Sebelumnya, pengajar di Fakultas Psikologi Universitas Indonesia (UI), Roby Muhamad, mengatakan, menciptakan keseimbangan antara bias optimisme dan ketakutan berlebihan jadi tantangan guna mendorong perubahan perilaku di masyarakat agar membiasakan diri dengan protokol kesehatan. Kunci menciptakan keseimbangan itu adalah mengefektifkan lagi komunikasi.
Nurhelmi Savitri, Camat Johar Baru, menyebutkan, ketidakpatuhan terhadap protokol kesehatan memang masih ada di wilayahnya, tetapi tergolong sudah tidak banyak. Patroli pengawasan protokol kesehatan dijalankan setiap hari, baik oleh pegawai Pemerintah Provinsi DKI di tingkat kelurahan, kecamatan, maupun provinsi.

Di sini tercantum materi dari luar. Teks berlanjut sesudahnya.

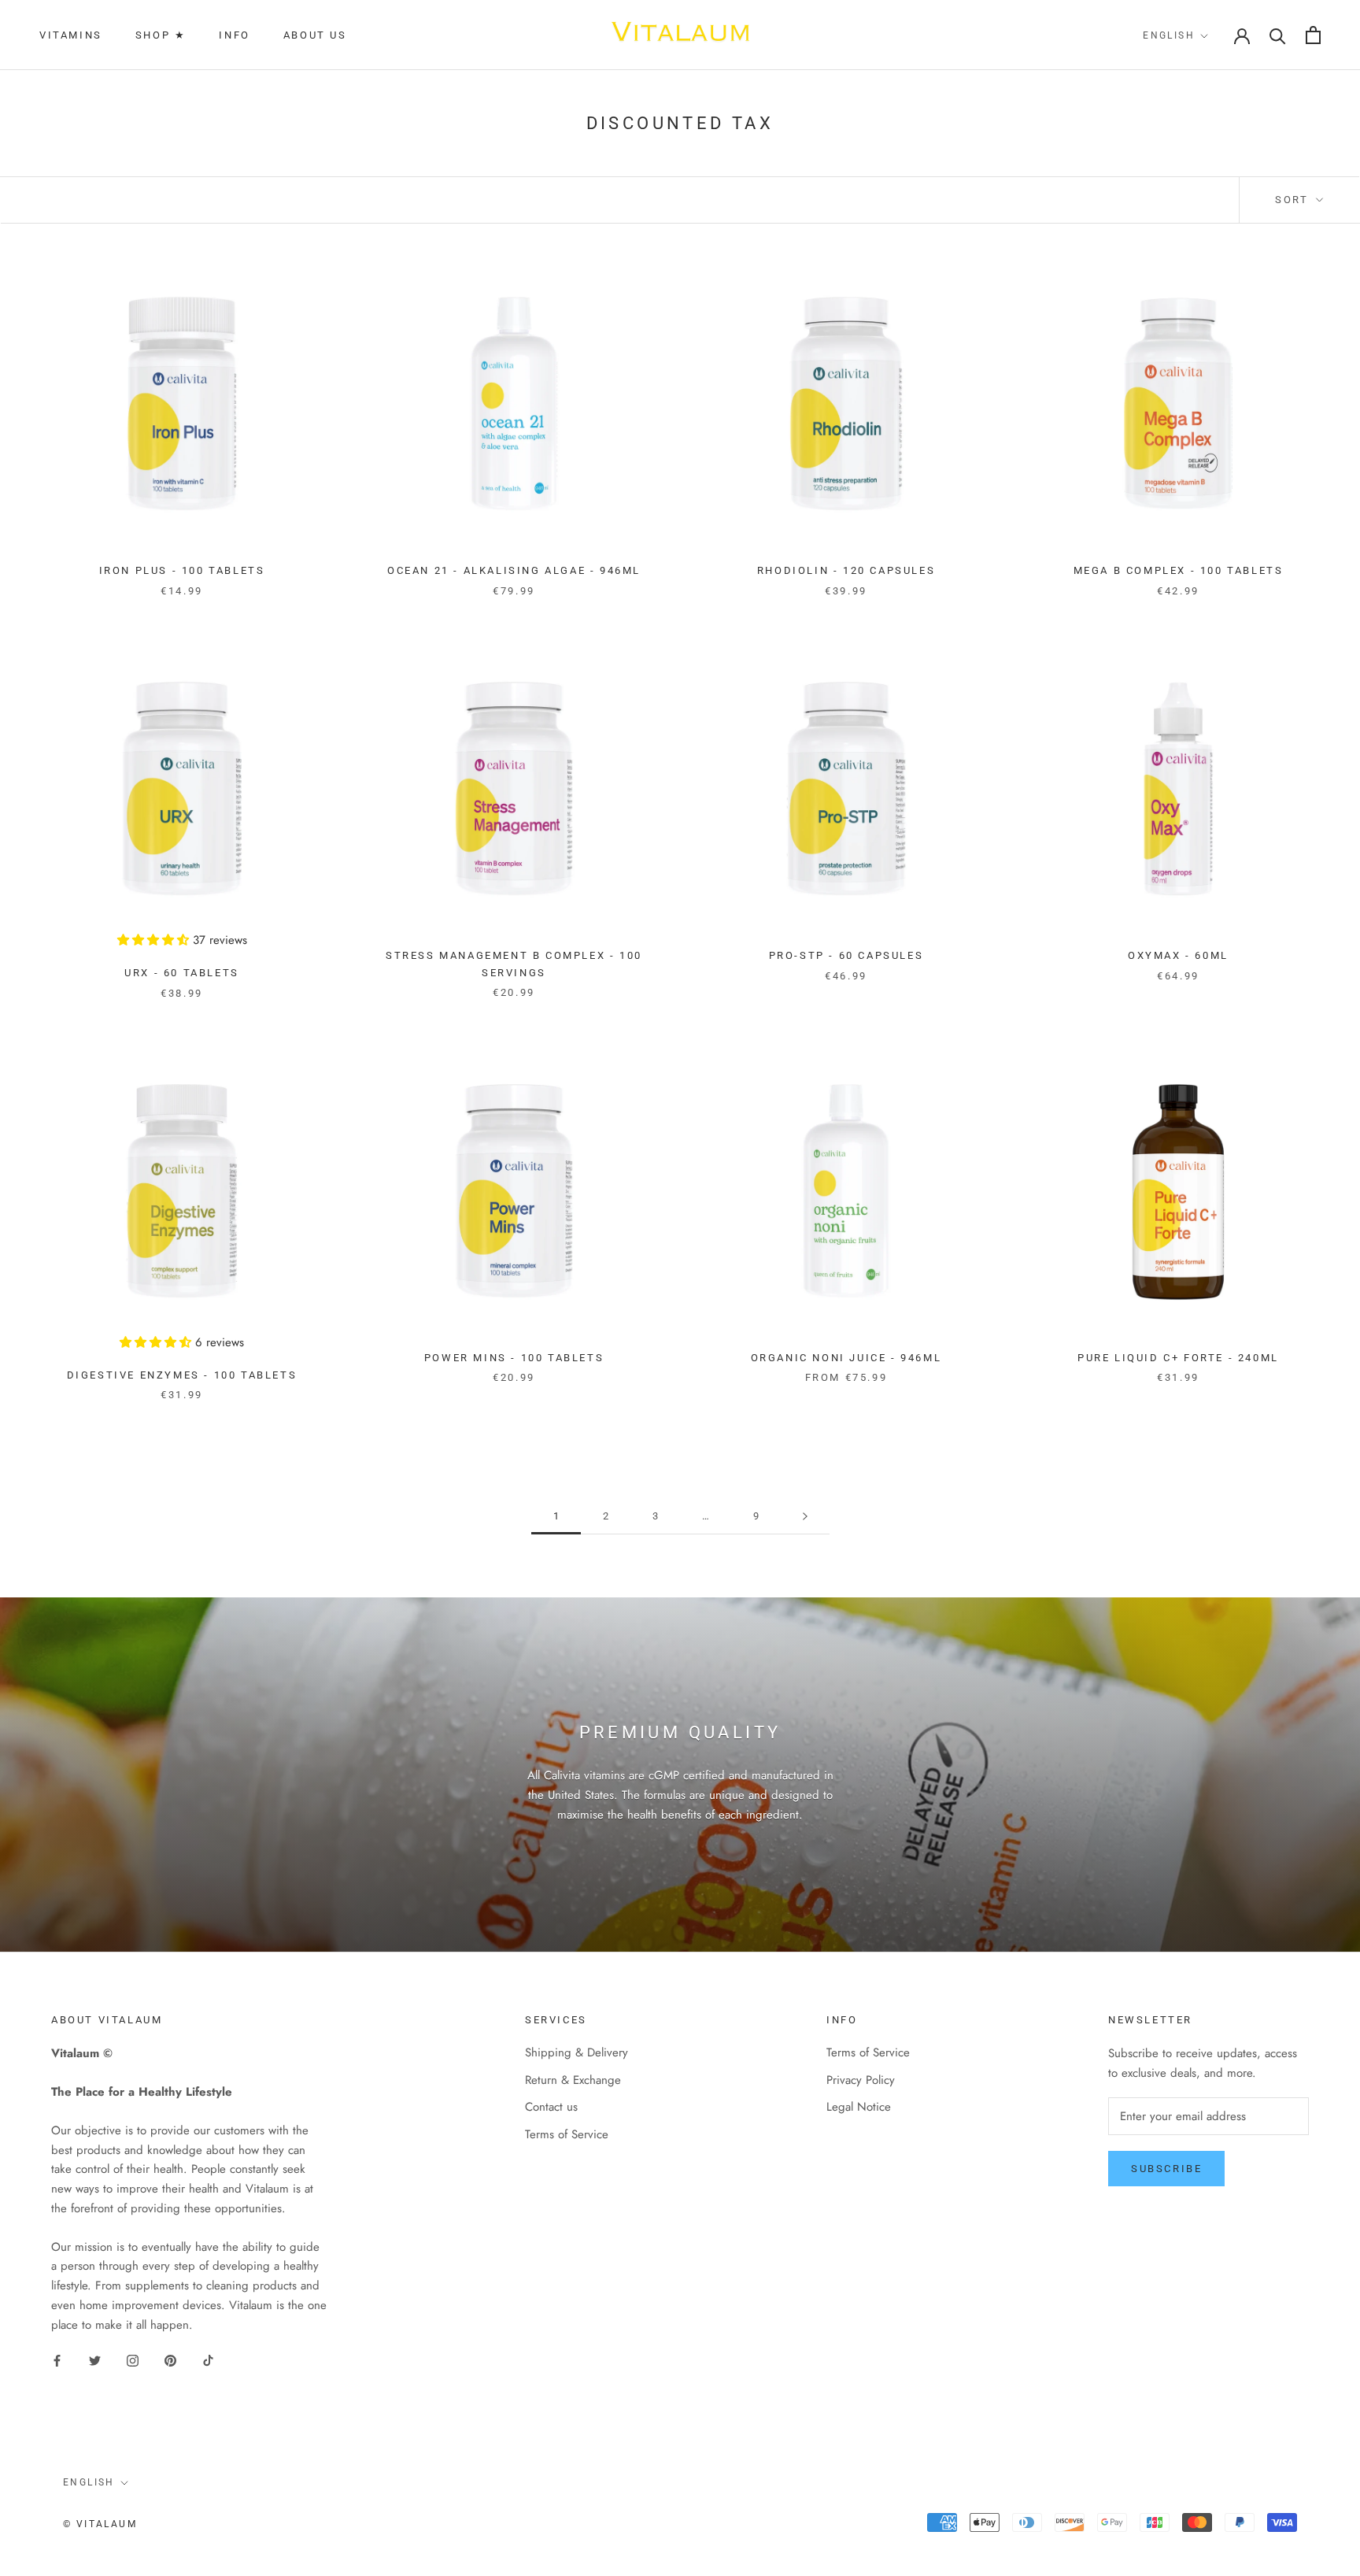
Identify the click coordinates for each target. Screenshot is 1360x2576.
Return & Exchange (573, 2080)
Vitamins (70, 35)
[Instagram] (133, 2360)
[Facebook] (57, 2360)
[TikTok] (208, 2360)
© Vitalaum (100, 2524)
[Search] (1277, 35)
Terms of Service (566, 2134)
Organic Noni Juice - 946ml (846, 1358)
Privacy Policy (860, 2080)
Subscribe (1166, 2168)
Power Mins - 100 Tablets (514, 1358)
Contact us (551, 2106)
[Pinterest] (170, 2360)
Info (234, 35)
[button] (155, 940)
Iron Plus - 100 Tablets (182, 570)
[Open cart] (1313, 35)
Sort (1294, 199)
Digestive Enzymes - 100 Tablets (182, 1375)
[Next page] (805, 1516)
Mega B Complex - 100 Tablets (1179, 570)
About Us (315, 35)
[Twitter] (95, 2360)
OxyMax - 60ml (1178, 955)
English (1169, 35)
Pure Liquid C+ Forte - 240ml (1178, 1358)
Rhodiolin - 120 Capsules (846, 570)
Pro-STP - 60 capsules (846, 955)
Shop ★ (161, 35)
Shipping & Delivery (576, 2052)
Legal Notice (858, 2106)
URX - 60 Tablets (181, 973)
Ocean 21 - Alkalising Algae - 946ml (514, 570)
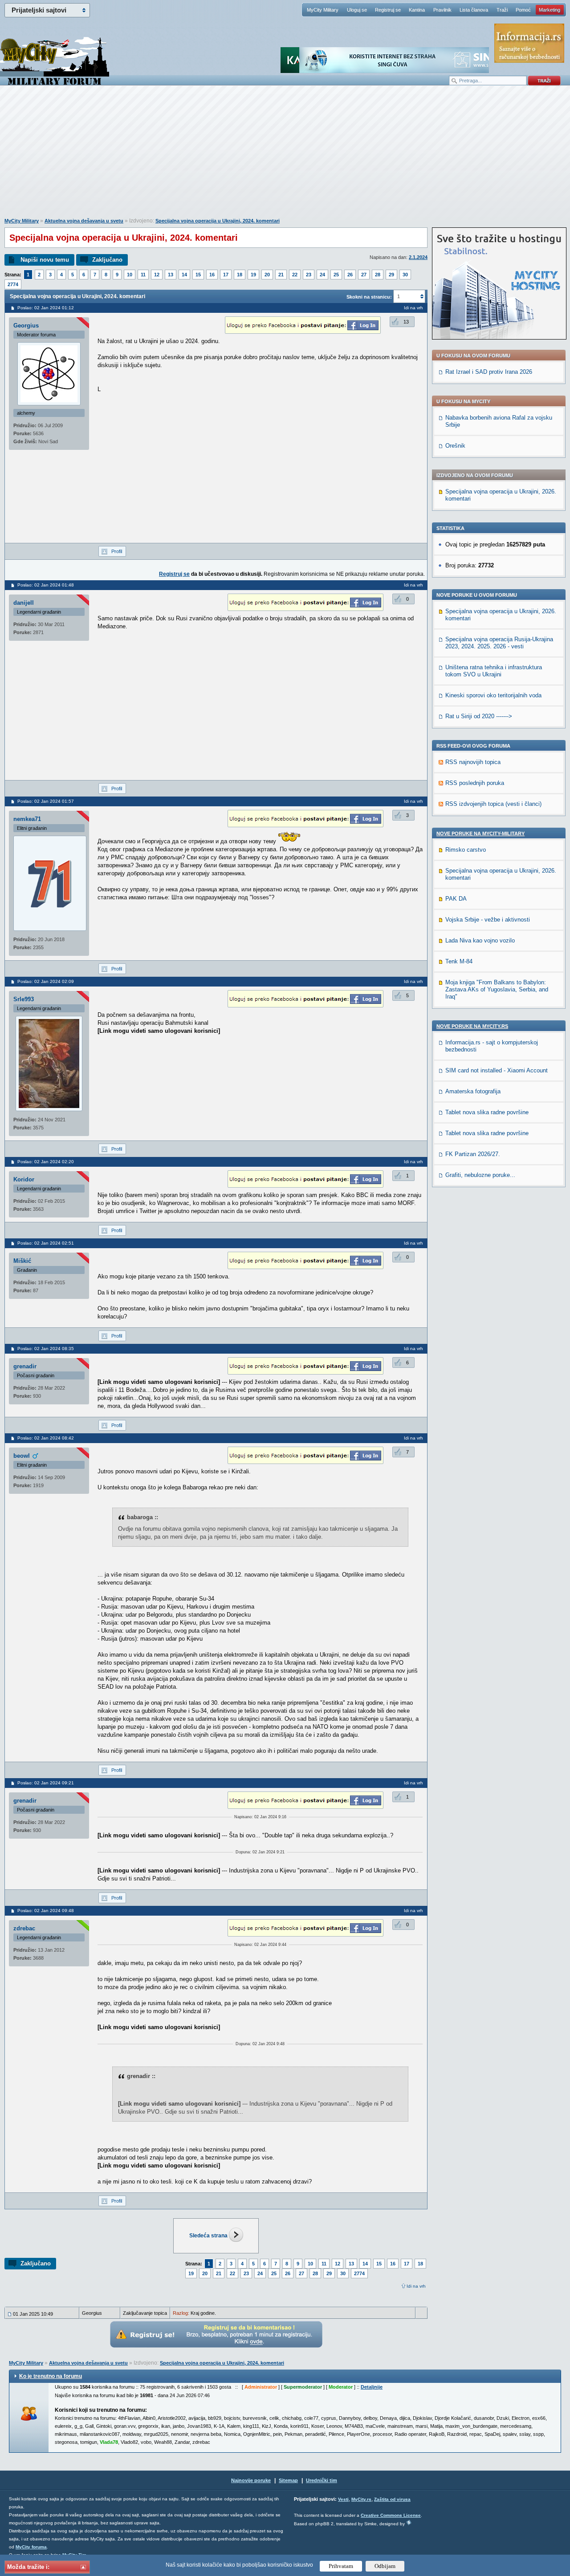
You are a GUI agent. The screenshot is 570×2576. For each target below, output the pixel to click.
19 (253, 274)
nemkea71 (27, 819)
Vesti (343, 2499)
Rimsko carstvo (465, 849)
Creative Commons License (391, 2515)
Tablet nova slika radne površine (487, 1112)
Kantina (417, 9)
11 (143, 274)
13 (170, 274)
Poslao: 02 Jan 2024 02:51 (45, 1243)
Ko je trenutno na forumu (50, 2376)
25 (336, 274)
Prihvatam (341, 2566)
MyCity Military (322, 9)
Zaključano (107, 259)
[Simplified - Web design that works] (408, 2522)
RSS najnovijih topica (473, 762)
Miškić (22, 1261)
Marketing (549, 9)
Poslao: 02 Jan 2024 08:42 (45, 1438)
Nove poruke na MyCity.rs (472, 1026)
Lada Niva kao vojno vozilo (480, 940)
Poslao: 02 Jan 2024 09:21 (45, 1782)
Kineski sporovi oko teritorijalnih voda (493, 695)
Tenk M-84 (458, 961)
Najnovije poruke (251, 2480)
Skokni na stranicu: (369, 296)
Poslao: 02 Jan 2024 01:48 (45, 584)
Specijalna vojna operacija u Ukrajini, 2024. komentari (217, 220)
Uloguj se (357, 9)
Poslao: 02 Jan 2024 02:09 (45, 981)
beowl (21, 1455)
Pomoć (523, 9)
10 (129, 274)
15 (198, 274)
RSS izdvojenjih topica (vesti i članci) (493, 804)
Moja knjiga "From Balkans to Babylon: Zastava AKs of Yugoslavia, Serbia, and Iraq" (496, 989)
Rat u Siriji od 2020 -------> (478, 716)
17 (225, 274)
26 (350, 274)
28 (377, 274)
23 (308, 274)
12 (156, 274)
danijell (23, 602)
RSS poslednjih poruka (474, 783)
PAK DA (456, 898)
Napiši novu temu (44, 259)
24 (322, 274)
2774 (13, 284)
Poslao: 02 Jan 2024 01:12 (45, 307)
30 (405, 274)
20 (267, 274)
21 (281, 274)
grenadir (25, 1366)
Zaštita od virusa (392, 2499)
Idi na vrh (416, 2286)
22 (294, 274)
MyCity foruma (31, 2546)
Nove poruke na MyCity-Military (480, 833)
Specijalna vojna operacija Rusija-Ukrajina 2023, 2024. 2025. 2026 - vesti (499, 643)
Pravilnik (442, 9)
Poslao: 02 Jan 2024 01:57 (45, 801)
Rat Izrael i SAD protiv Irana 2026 (488, 371)
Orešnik (455, 445)
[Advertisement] (285, 156)
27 (363, 274)
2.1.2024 (418, 257)
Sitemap (288, 2480)
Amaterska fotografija (473, 1091)
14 (184, 274)
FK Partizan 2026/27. (472, 1154)
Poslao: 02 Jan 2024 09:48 (45, 1910)
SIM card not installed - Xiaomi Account (496, 1070)
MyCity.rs (361, 2499)
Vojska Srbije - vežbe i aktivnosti (487, 919)
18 (239, 274)
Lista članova (474, 9)
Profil (116, 551)
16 (212, 274)
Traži (502, 9)
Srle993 (23, 999)
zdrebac (24, 1928)
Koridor (23, 1179)
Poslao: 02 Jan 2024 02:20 (45, 1161)
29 (391, 274)
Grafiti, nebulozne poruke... (480, 1175)
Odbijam (385, 2566)
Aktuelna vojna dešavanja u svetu (84, 220)
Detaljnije (372, 2387)
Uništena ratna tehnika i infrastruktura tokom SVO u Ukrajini (493, 671)
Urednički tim (321, 2480)
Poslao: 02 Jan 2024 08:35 (45, 1348)
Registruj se (388, 9)
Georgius (26, 325)
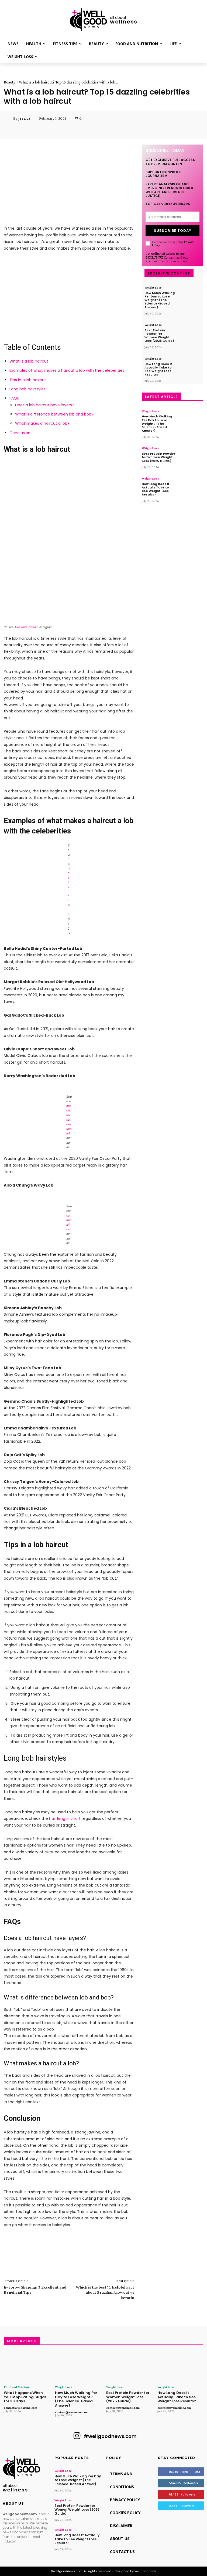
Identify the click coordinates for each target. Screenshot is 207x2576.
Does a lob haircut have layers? (44, 405)
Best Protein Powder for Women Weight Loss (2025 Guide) (159, 335)
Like (198, 2471)
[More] (141, 130)
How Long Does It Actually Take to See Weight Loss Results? (158, 369)
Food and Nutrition (17, 2387)
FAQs (14, 398)
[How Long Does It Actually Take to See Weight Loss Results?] (189, 366)
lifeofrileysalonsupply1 (69, 1119)
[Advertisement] (69, 296)
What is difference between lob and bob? (54, 414)
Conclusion (19, 433)
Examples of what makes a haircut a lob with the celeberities (66, 370)
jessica (24, 118)
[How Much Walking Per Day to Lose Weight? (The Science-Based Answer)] (189, 295)
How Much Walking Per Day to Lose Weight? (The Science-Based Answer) (159, 300)
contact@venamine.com (20, 2408)
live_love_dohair (26, 627)
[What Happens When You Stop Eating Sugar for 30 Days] (27, 2367)
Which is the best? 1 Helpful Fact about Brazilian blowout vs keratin (105, 2292)
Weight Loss (153, 287)
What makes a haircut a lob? (42, 423)
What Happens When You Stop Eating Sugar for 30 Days (25, 2397)
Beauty (9, 82)
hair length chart (65, 1818)
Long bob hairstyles (27, 389)
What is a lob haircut (28, 361)
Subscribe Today (172, 230)
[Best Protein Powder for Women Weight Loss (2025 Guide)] (189, 332)
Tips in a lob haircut (27, 380)
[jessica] (8, 118)
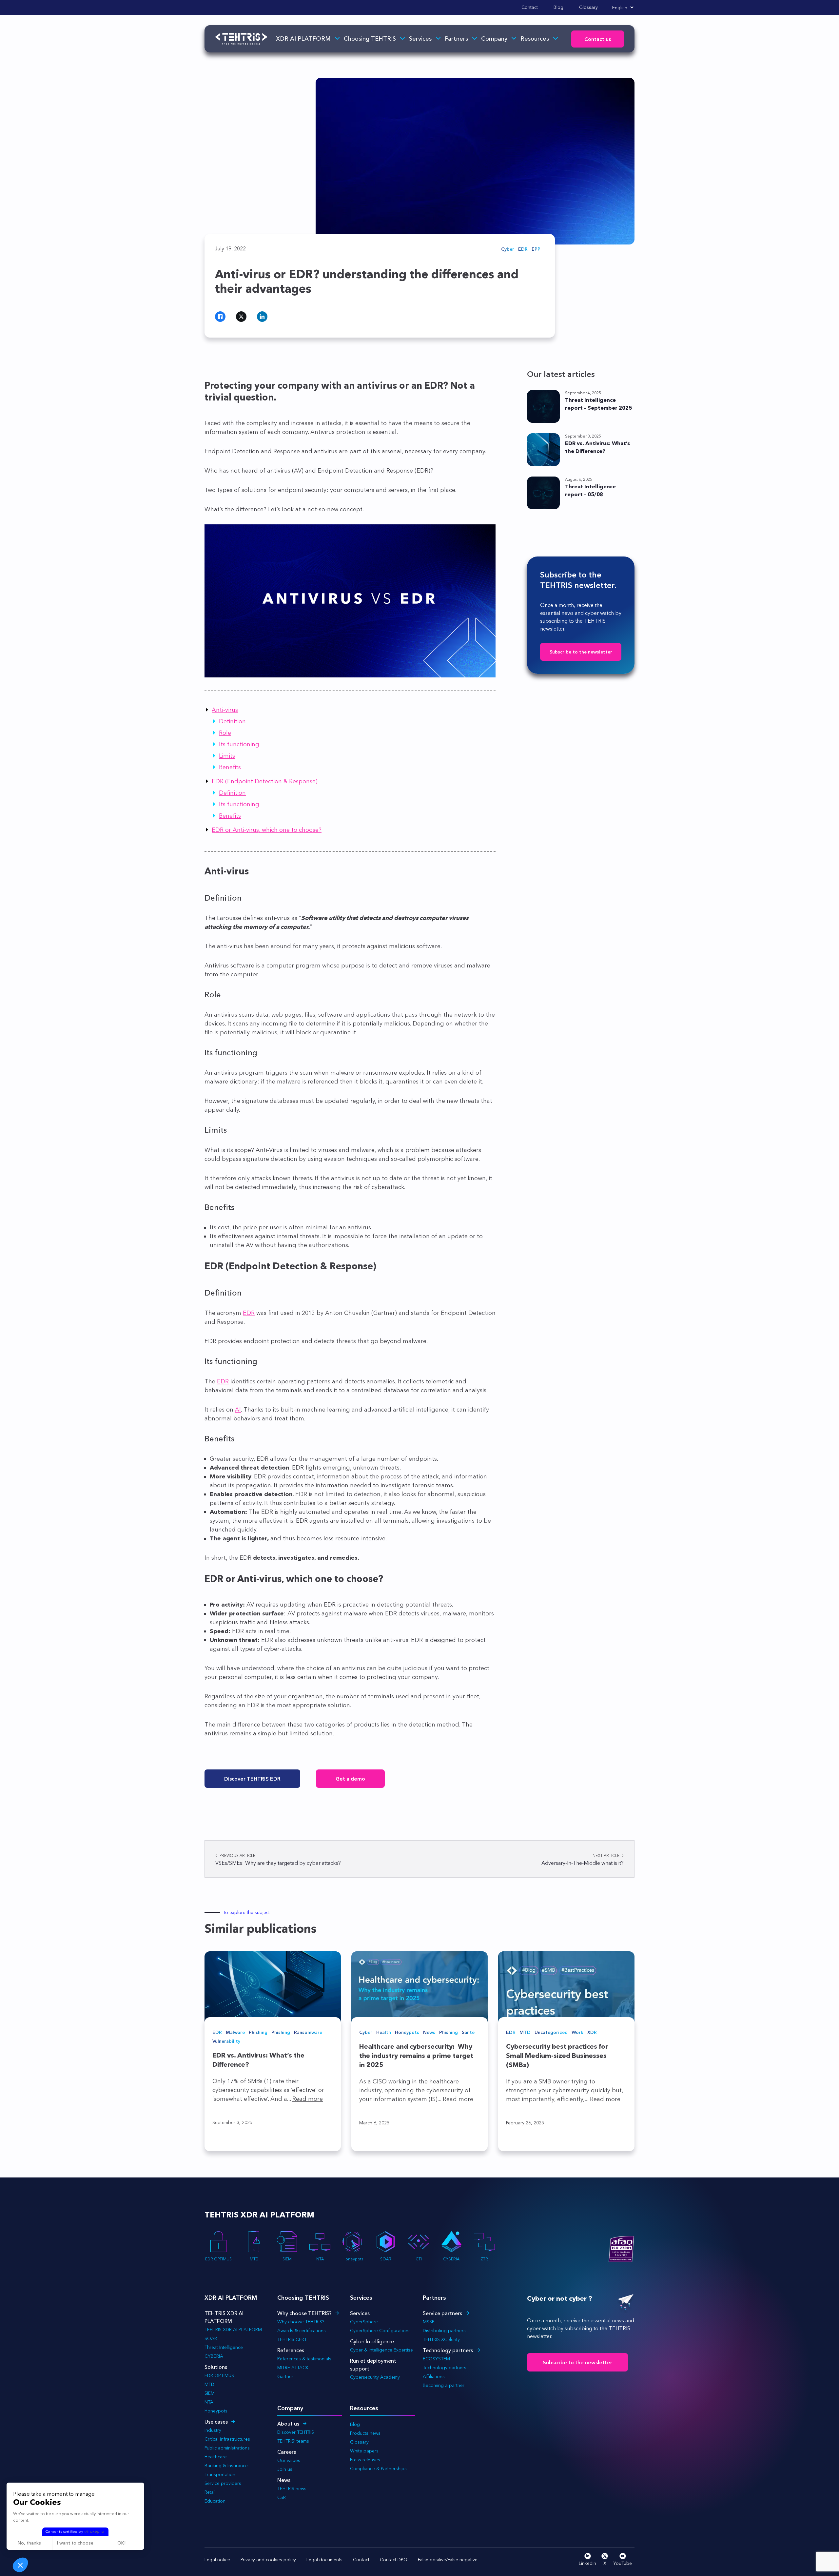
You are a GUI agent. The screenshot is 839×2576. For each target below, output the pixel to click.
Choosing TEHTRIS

Berdasarkan pembaruan data yang diterima Nurhelmi, saat ini ada tiga RW zona rawan di Kecamatan Johar Baru. Selain RW 001 Galur, ada juga RW 006 Kampung Rawa dan RW 001 Johar Baru. Ini untuk mengoreksi data pada corona.jakarta.go.id yang masih memasukkan RW 007 Tanah Tinggi dalam kategori zona rawan, sedangkan RW 006 tidak.
Uji usap massal, menurut Nurhelmi, merupakan kunci untuk mendapatkan data kasus positif secara lebih akurat. Selama ini, munculnya RW-RW zona rawan di Kecamatan Johar Baru merupakan hasil pelacakan terhadap yang diketahui positif saat mengakses layanan fasilitas kesehatan dan mengalami gejala-gejala. ”Mereka berobat ke puskesmas, ada demam dan batuk, langsung swab (uji usap), terus lacak kontak eratnya, akhirnya dapat itu,” katanya.